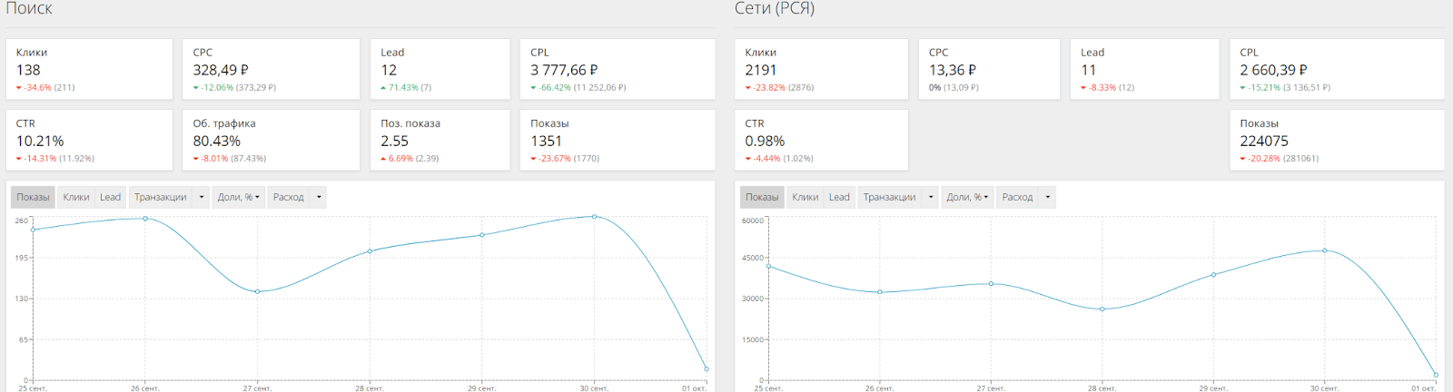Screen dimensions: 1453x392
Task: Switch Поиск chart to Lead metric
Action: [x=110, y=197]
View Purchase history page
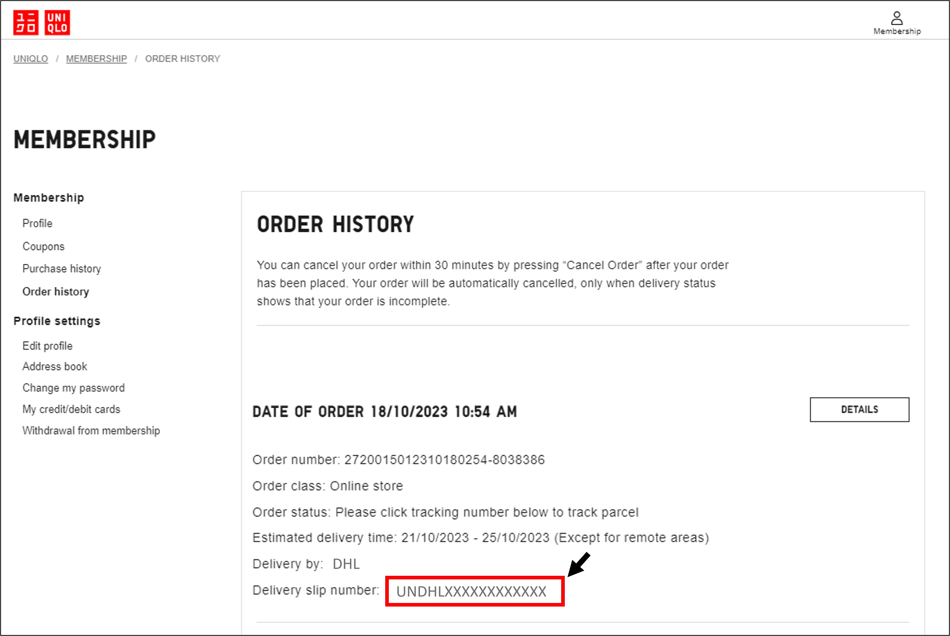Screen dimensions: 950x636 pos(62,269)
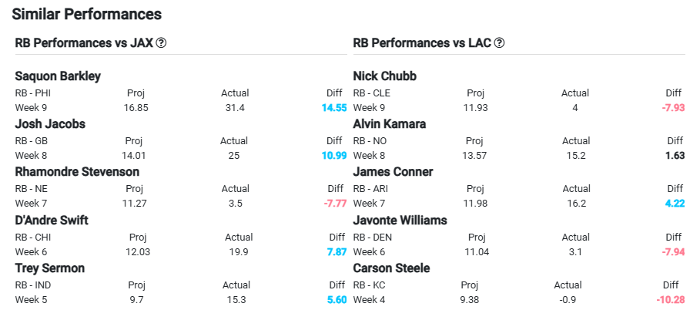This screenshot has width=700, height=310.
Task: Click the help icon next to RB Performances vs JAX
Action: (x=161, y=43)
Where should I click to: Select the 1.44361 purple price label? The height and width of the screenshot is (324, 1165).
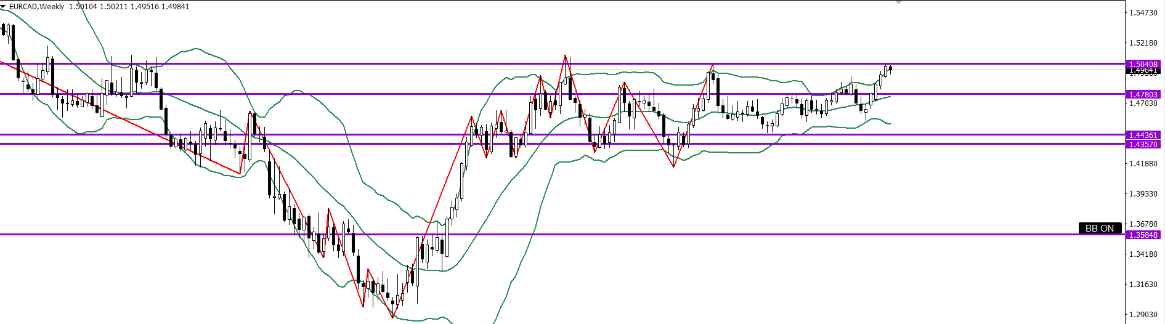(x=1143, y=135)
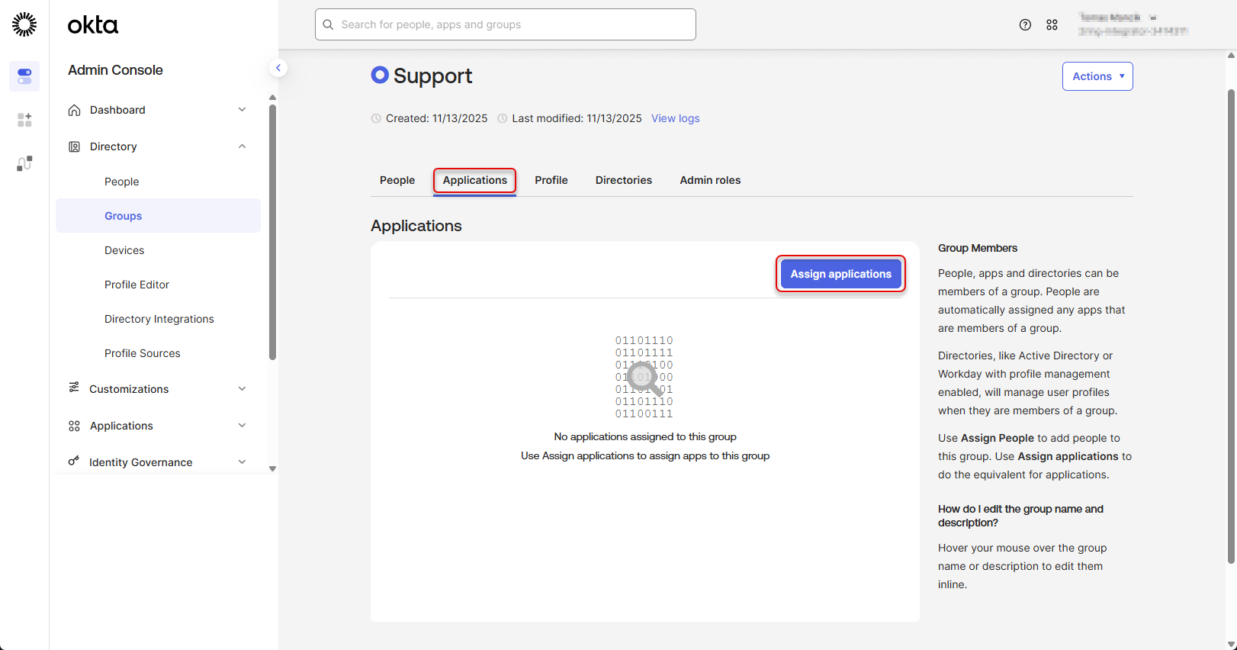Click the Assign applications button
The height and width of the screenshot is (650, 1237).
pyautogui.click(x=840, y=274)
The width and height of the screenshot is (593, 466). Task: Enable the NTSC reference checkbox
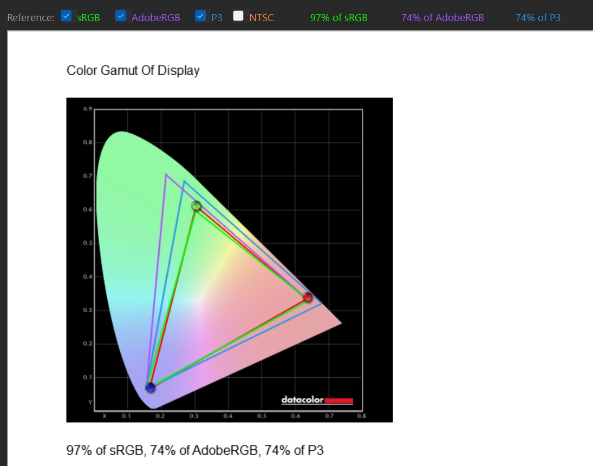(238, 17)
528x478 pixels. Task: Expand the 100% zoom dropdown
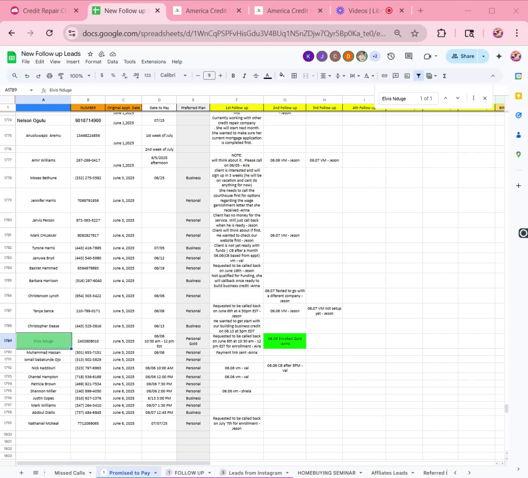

■ EXERCISE DETAILS ■
Begin with the line that contains "Where should I" and repeat every line through the end of the data, exactly and only those lines, leaving out the pictures.

■ EXERCISE SOLUTION ■
Where should I click to: Select the 1.44361 purple price label? The height and width of the screenshot is (324, 1165).
(x=1143, y=135)
Click the Assign applications button
The height and width of the screenshot is (650, 1237).
pyautogui.click(x=840, y=274)
The width and height of the screenshot is (593, 466). Task: Enable the NTSC reference checkbox
(238, 17)
528x478 pixels. Task: Expand the 100% zoom dropdown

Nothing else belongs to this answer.